▸ AVAILABLE DATA:
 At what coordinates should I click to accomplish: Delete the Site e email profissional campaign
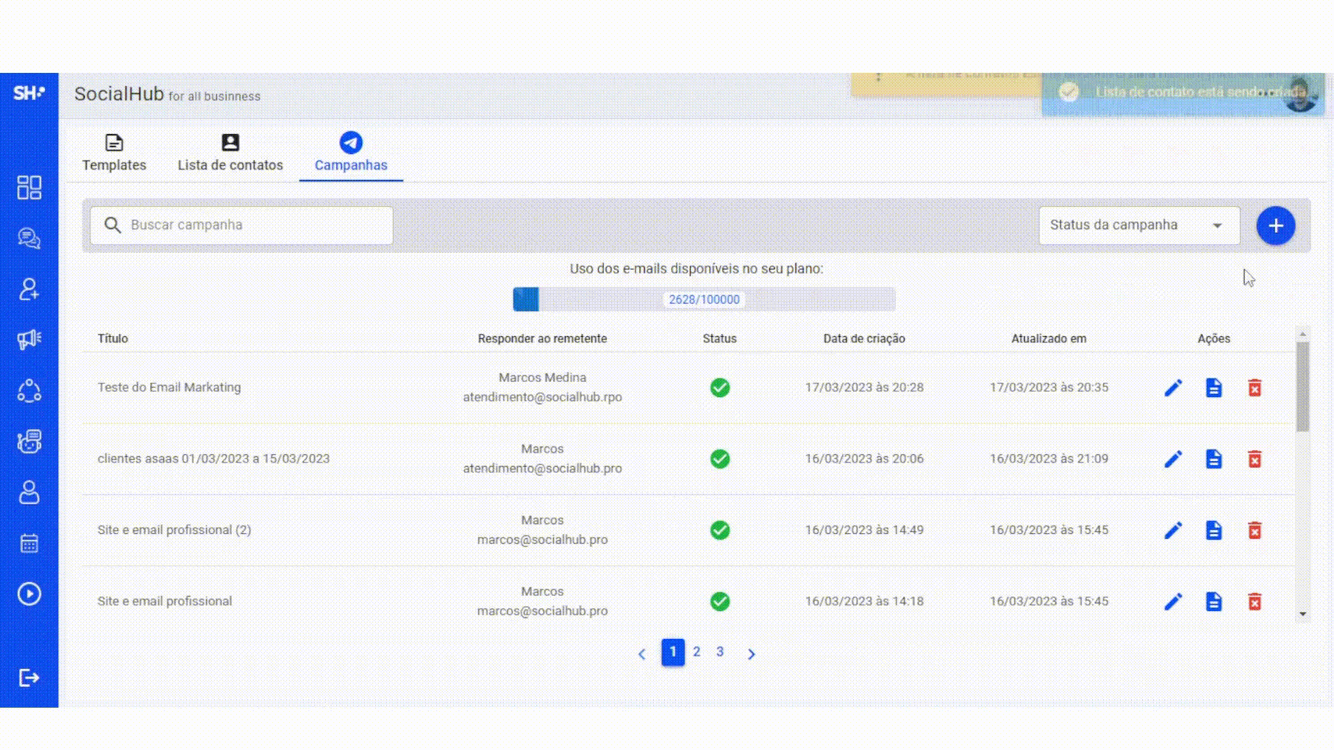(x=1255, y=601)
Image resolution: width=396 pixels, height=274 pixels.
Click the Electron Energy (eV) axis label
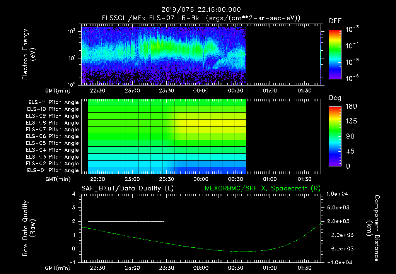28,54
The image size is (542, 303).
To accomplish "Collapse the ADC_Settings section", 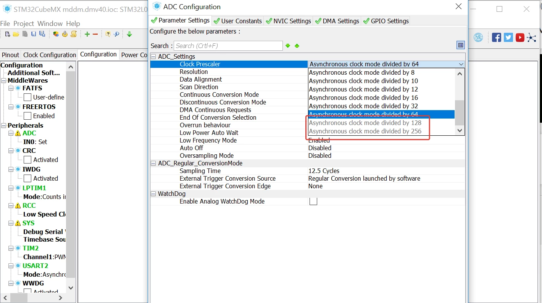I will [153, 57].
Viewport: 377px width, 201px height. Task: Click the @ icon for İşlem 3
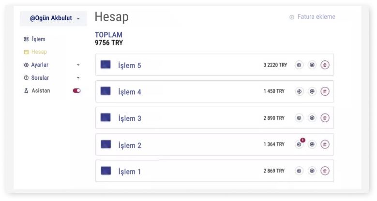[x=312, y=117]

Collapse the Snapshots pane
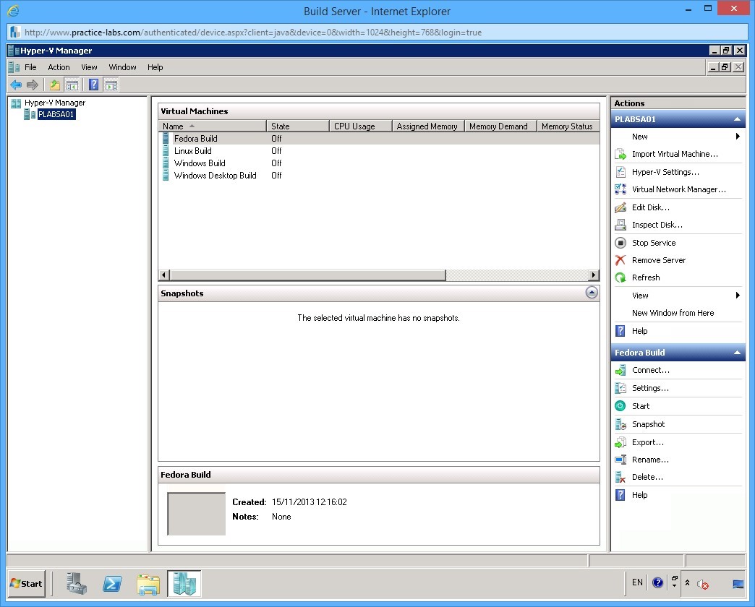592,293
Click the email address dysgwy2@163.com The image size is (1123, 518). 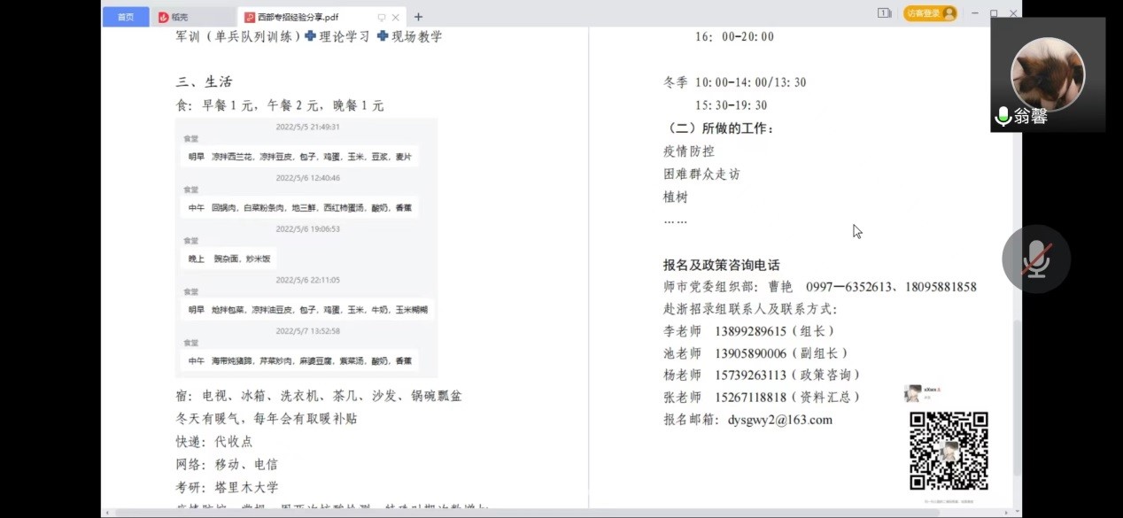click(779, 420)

▸ WHAT TO WORK ON:
Please pull out every line of the entries above that contains the string "height". Only case-sensitive matches count.

▸ FINISHED TASK:
Image resolution: width=396 pixels, height=274 pixels.
Viewport: 377px width, 201px height. Task: Click the @ icon for İşlem 3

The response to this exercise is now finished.